-- start of Dataset entries --

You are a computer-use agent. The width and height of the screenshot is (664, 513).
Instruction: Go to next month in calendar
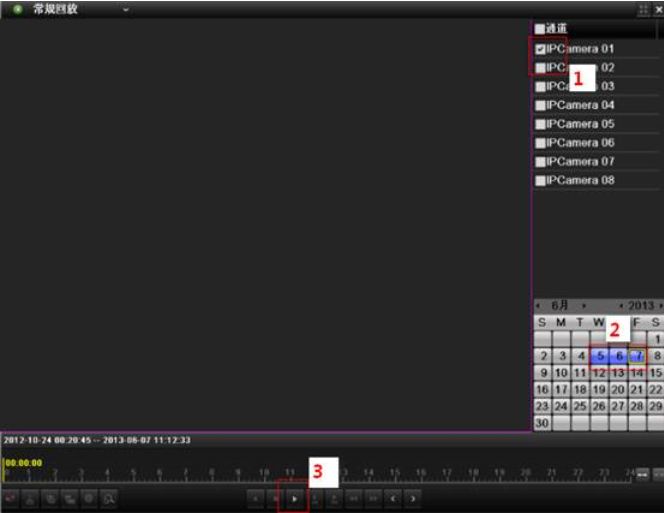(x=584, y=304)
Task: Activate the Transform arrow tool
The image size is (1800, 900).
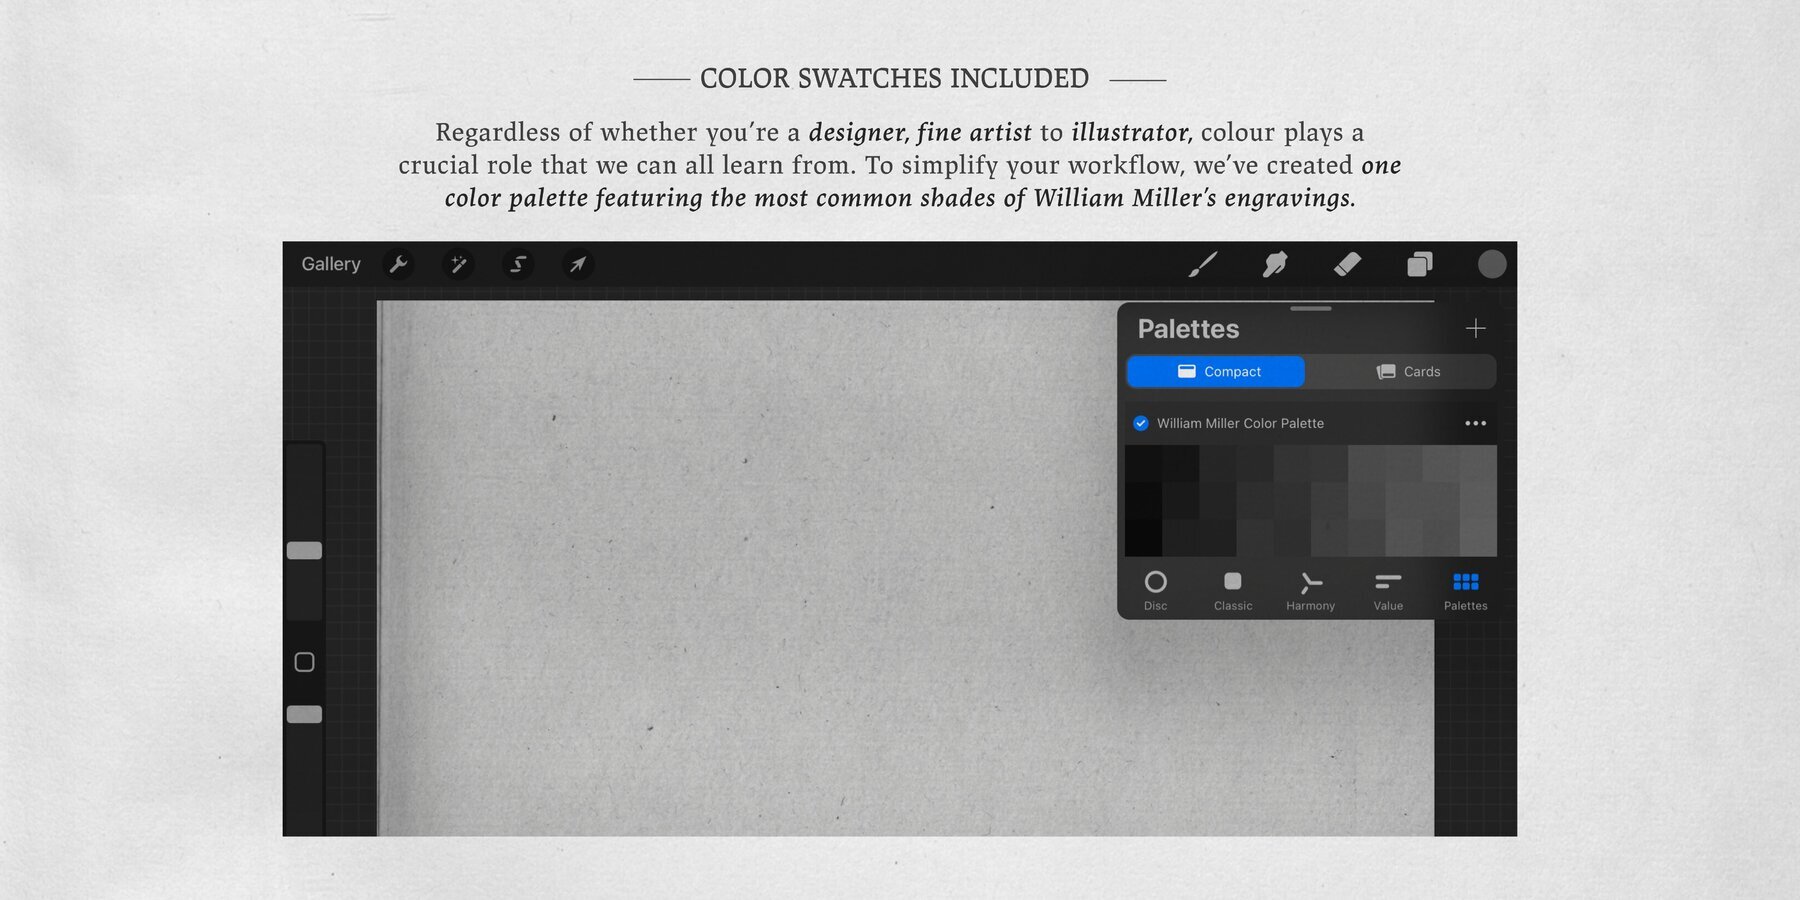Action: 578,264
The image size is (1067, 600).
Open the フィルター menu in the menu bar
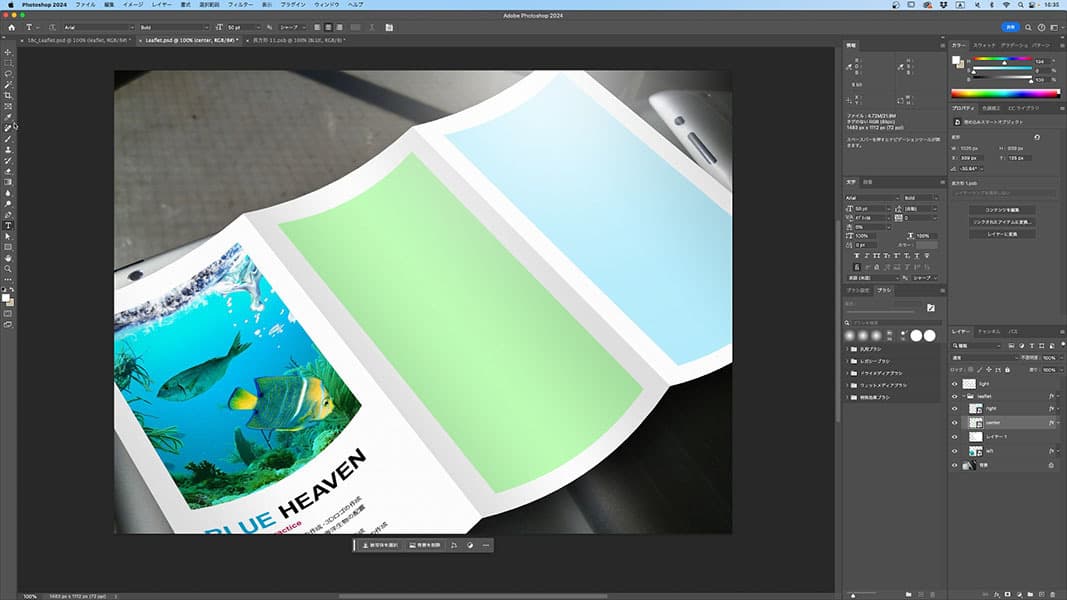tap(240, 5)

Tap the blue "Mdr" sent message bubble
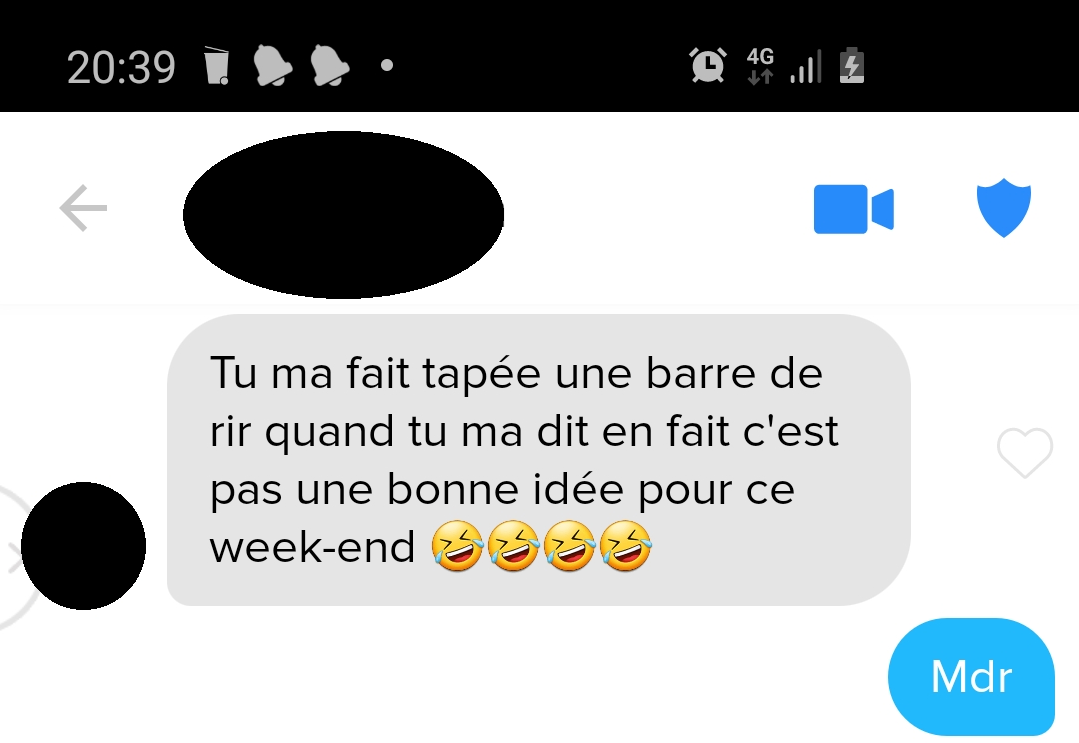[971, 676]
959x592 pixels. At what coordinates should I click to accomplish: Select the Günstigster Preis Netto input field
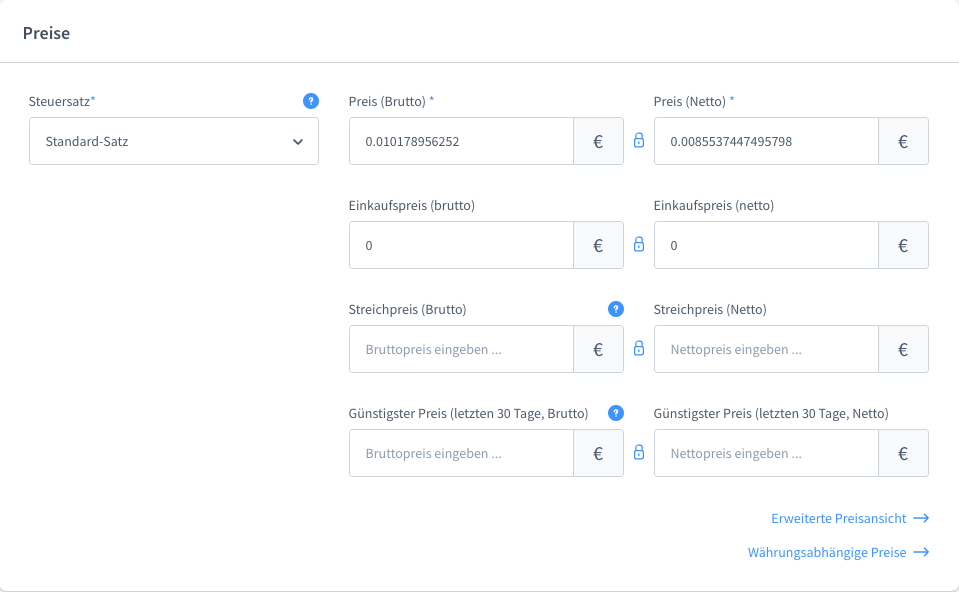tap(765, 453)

-- end of Dataset entries --

- [What the task asks]
Show every line of the data above that contains the string "size". Matching is case-sensitive.

- [Written answer]
The image size is (1800, 900).
The image size is (1067, 600).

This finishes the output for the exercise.